■ TASK DESCRIPTION: Copy every entry. Do not alter a single word.

(EXTRACTED DATA)

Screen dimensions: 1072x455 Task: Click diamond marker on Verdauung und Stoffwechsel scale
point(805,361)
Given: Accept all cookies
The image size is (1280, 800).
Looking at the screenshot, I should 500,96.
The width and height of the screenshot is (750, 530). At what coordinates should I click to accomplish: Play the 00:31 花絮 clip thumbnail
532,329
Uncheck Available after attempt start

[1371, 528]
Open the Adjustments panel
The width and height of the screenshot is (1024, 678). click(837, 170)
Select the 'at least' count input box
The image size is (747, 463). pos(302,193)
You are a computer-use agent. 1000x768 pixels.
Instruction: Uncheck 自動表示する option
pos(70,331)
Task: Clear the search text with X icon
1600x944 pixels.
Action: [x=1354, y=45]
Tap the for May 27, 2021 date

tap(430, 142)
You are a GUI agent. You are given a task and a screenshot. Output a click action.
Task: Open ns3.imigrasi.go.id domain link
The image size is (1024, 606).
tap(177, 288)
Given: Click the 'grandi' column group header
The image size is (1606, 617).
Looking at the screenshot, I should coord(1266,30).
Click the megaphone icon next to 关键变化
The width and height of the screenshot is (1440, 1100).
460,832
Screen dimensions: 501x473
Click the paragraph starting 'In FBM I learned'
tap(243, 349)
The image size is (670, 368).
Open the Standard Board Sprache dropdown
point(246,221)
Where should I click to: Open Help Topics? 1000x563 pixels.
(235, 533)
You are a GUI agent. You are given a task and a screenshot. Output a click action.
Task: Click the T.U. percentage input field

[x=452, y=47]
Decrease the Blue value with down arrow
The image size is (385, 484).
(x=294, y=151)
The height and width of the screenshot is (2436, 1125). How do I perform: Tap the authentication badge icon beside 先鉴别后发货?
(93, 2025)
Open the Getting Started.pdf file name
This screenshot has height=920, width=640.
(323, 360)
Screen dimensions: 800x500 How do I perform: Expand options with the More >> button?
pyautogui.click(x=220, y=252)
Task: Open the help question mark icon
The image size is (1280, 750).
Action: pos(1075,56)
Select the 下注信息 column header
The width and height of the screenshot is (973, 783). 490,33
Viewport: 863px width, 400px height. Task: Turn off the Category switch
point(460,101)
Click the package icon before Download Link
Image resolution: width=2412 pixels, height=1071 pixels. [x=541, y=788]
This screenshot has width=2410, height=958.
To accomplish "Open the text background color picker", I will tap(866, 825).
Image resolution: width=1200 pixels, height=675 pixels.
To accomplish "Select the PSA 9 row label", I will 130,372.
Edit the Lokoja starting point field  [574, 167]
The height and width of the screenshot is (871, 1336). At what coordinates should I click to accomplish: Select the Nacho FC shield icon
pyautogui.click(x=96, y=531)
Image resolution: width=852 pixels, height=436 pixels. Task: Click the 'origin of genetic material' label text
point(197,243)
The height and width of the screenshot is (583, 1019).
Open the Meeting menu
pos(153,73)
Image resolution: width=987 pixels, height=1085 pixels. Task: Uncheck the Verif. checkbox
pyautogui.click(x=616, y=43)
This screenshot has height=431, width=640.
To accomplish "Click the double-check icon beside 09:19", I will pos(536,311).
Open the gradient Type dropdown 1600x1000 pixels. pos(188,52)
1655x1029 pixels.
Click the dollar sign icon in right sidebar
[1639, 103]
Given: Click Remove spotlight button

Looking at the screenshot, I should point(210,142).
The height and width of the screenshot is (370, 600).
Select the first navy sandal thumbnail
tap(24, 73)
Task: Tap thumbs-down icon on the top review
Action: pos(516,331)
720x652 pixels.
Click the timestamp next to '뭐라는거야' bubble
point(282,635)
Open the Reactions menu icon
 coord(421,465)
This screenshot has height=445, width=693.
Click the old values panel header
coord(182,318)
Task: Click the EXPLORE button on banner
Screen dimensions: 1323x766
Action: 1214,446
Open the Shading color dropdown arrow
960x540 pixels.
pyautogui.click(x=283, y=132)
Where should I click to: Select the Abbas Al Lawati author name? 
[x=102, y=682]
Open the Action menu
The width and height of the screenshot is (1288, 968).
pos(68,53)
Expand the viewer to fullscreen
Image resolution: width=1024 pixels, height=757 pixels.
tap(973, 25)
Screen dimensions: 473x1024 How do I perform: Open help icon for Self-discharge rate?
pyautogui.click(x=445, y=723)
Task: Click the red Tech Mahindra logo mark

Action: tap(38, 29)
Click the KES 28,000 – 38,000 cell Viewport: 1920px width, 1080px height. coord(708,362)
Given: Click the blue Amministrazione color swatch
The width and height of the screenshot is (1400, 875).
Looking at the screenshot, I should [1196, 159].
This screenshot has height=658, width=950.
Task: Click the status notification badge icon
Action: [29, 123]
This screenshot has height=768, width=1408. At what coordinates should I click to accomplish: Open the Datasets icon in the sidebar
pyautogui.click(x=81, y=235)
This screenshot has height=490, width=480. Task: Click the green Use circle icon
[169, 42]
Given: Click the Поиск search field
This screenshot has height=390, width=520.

(End EXTRACTED DATA)

■ COMPLETED EXERCISE:
Screen dimensions: 1072x455 Task: Click diamond marker on Verdauung und Stoffwechsel scale
point(805,361)
Given: Accept all cookies
The image size is (1280, 800).
Looking at the screenshot, I should 500,96.
The width and height of the screenshot is (750, 530). At what coordinates should I click to accomplish: Play the 00:31 花絮 clip thumbnail
532,329
Uncheck Available after attempt start

[1371, 528]
Open the Adjustments panel
The width and height of the screenshot is (1024, 678). click(837, 170)
Select the 'at least' count input box
The image size is (747, 463). pos(302,193)
You are a computer-use agent. 1000x768 pixels.
Instruction: Uncheck 自動表示する option
pos(70,331)
Task: Clear the search text with X icon
1600x944 pixels.
Action: [x=1354, y=45]
Tap the for May 27, 2021 date

tap(430, 142)
You are a GUI agent. You are given a task and a screenshot. Output a click action.
Task: Open ns3.imigrasi.go.id domain link
The image size is (1024, 606).
tap(177, 288)
Given: Click the 'grandi' column group header
The image size is (1606, 617).
Looking at the screenshot, I should coord(1266,30).
Click the megaphone icon next to 关键变化
The width and height of the screenshot is (1440, 1100).
460,832
Screen dimensions: 501x473
Click the paragraph starting 'In FBM I learned'
tap(243, 349)
The image size is (670, 368).
Open the Standard Board Sprache dropdown
point(246,221)
Where should I click to: Open Help Topics? 1000x563 pixels.
(235, 533)
You are a GUI agent. You are given a task and a screenshot. Output a click action.
Task: Click the T.U. percentage input field

[x=452, y=47]
Decrease the Blue value with down arrow
The image size is (385, 484).
(x=294, y=151)
The height and width of the screenshot is (2436, 1125). How do I perform: Tap the authentication badge icon beside 先鉴别后发货?
(93, 2025)
Open the Getting Started.pdf file name
This screenshot has height=920, width=640.
(323, 360)
Screen dimensions: 800x500 How do I perform: Expand options with the More >> button?
pyautogui.click(x=220, y=252)
Task: Open the help question mark icon
The image size is (1280, 750).
Action: pos(1075,56)
Select the 下注信息 column header
The width and height of the screenshot is (973, 783). 490,33
Viewport: 863px width, 400px height. Task: Turn off the Category switch
point(460,101)
Click the package icon before Download Link
Image resolution: width=2412 pixels, height=1071 pixels. [x=541, y=788]
This screenshot has width=2410, height=958.
To accomplish "Open the text background color picker", I will tap(866, 825).
Image resolution: width=1200 pixels, height=675 pixels.
To accomplish "Select the PSA 9 row label", I will 130,372.
Edit the Lokoja starting point field  [574, 167]
The height and width of the screenshot is (871, 1336). At what coordinates should I click to accomplish: Select the Nacho FC shield icon
pyautogui.click(x=96, y=531)
Image resolution: width=852 pixels, height=436 pixels. Task: Click the 'origin of genetic material' label text
point(197,243)
The height and width of the screenshot is (583, 1019).
Open the Meeting menu
pos(153,73)
Image resolution: width=987 pixels, height=1085 pixels. Task: Uncheck the Verif. checkbox
pyautogui.click(x=616, y=43)
This screenshot has height=431, width=640.
To accomplish "Click the double-check icon beside 09:19", I will pos(536,311).
Open the gradient Type dropdown 1600x1000 pixels. pos(188,52)
1655x1029 pixels.
Click the dollar sign icon in right sidebar
[1639, 103]
Given: Click Remove spotlight button

Looking at the screenshot, I should point(210,142).
The height and width of the screenshot is (370, 600).
Select the first navy sandal thumbnail
tap(24, 73)
Task: Tap thumbs-down icon on the top review
Action: pos(516,331)
720x652 pixels.
Click the timestamp next to '뭐라는거야' bubble
point(282,635)
Open the Reactions menu icon
 coord(421,465)
This screenshot has height=445, width=693.
Click the old values panel header
coord(182,318)
Task: Click the EXPLORE button on banner
Screen dimensions: 1323x766
Action: 1214,446
Open the Shading color dropdown arrow
960x540 pixels.
pyautogui.click(x=283, y=132)
Where should I click to: Select the Abbas Al Lawati author name? 
[x=102, y=682]
Open the Action menu
The width and height of the screenshot is (1288, 968).
pos(68,53)
Expand the viewer to fullscreen
Image resolution: width=1024 pixels, height=757 pixels.
tap(973, 25)
Screen dimensions: 473x1024 How do I perform: Open help icon for Self-discharge rate?
pyautogui.click(x=445, y=723)
Task: Click the red Tech Mahindra logo mark

Action: tap(38, 29)
Click the KES 28,000 – 38,000 cell Viewport: 1920px width, 1080px height. coord(708,362)
Given: Click the blue Amministrazione color swatch
The width and height of the screenshot is (1400, 875).
Looking at the screenshot, I should [1196, 159].
This screenshot has height=658, width=950.
Task: Click the status notification badge icon
Action: [29, 123]
This screenshot has height=768, width=1408. At what coordinates should I click to accomplish: Open the Datasets icon in the sidebar
pyautogui.click(x=81, y=235)
This screenshot has height=490, width=480. Task: Click the green Use circle icon
[169, 42]
Given: Click the Поиск search field
This screenshot has height=390, width=520.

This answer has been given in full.